It’s hard to imagine, but digital agency and media executives were at some point gawky adolescents. Digiday decided to ask several to mine their attics for old yearbooks, long-forgotten prom photos in order to present a retrospective of what these well-known ad execs were like back in high school. Each has included a brief retrospective of those years. Look for future installments of Digiday Then and Now.
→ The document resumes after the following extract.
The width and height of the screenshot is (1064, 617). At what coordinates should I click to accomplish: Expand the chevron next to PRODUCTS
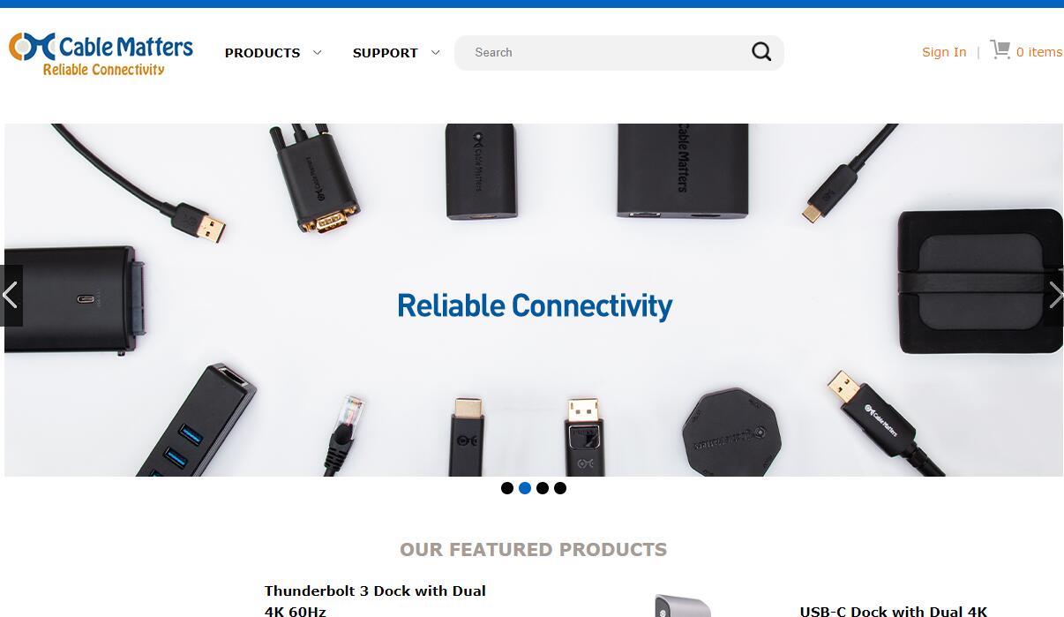318,53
Well-Rounded Long Island Boy
David Armano, managing director, Edelman Digital Chicago
I was your classic Long Island boy with a twist. I was part class clown, part jock wannabe (wrestling) and part art nerd. Besides looking like the love child of Ralph Macchcio and one of the New Kids on the Block, I had a close-knit group of friends I hung out with, each of them defying being limited to a single clique. Those were some fun years.
The Would-Be CEO
Terence Kawaja, CEO, Luma Partners
In high school in Toronto, I was both an overachieving nerd (President of Student Council, Captain of Math League, Chess Team) and comedian (did comedy at school assemblies). In fact, I told jokes in my campaign speech and won by a landslide. Also, I inherited the largest deficit of any student council and left it with the largest surplus.
Going with the In Crowd
James Kiernan, managing director, Zenith Optimedia
I have fond memories of high school. Even then, I was a slave to fashion, and I rocked Z Cavaricci pants and owned an arsenal of colognes, including Drakkar Noir. I graduated in 1993, the very same year as the “Saved by the Bell” and 90120 crew. I wanted to be Brandon Walsh. And when asked by my 10th grade social studies teacher what field I wanted to pursue, I looked him in the eye told him that I wanted to be an ad exec. I must have inhaled too much cologne!
Emo Before There was Emo
Rick Webb, co-founder of The Barbarian Group and revenue consultant at Tumblr
Why, oh why did the word “emo” not exist yet? I bought a Dead Can Dance record and told my mother I never needed to buy another record again. She LOL’d. Stephin Merrit once said, “I could dress in black and read Camus. Smoke clove cigarettes and drink vermouth like I was 17.” HOW DID HE KNOW?
The Foreign Exchange Kid
Rei Inamoto, chief creative officer, AKQA
I went to an international boarding school in Switzerland — definitely unusual for a Japanese kid to go all the way to Europe for high school. The first three months were absolutely terrifying because I didn’t really speak English. The school was extremely diverse, with kids from about 70 different countries. I’m an identical twin, and my twin brother went to the same school. Most people – except for our girlfriends, we think — were utterly confused who was who. The way they told us apart was that he was the nice one and I was the mean one. Things haven’t really changed.
The Jewish Boy in Texas
Stephen Goldblatt, executive creative director, Evolution Bureau
I grew up in Plano, Texas. I guess you could say that as a Brooklyn-born Jewish kid named Goldblatt in a sea of blonde-haired Smiths, Johnsons and Wilsons, my fate was to not blend in. That’s not to say I didn’t try. Before embracing my untamable curls, I combed it straight and gelled it solid. I still have that tie.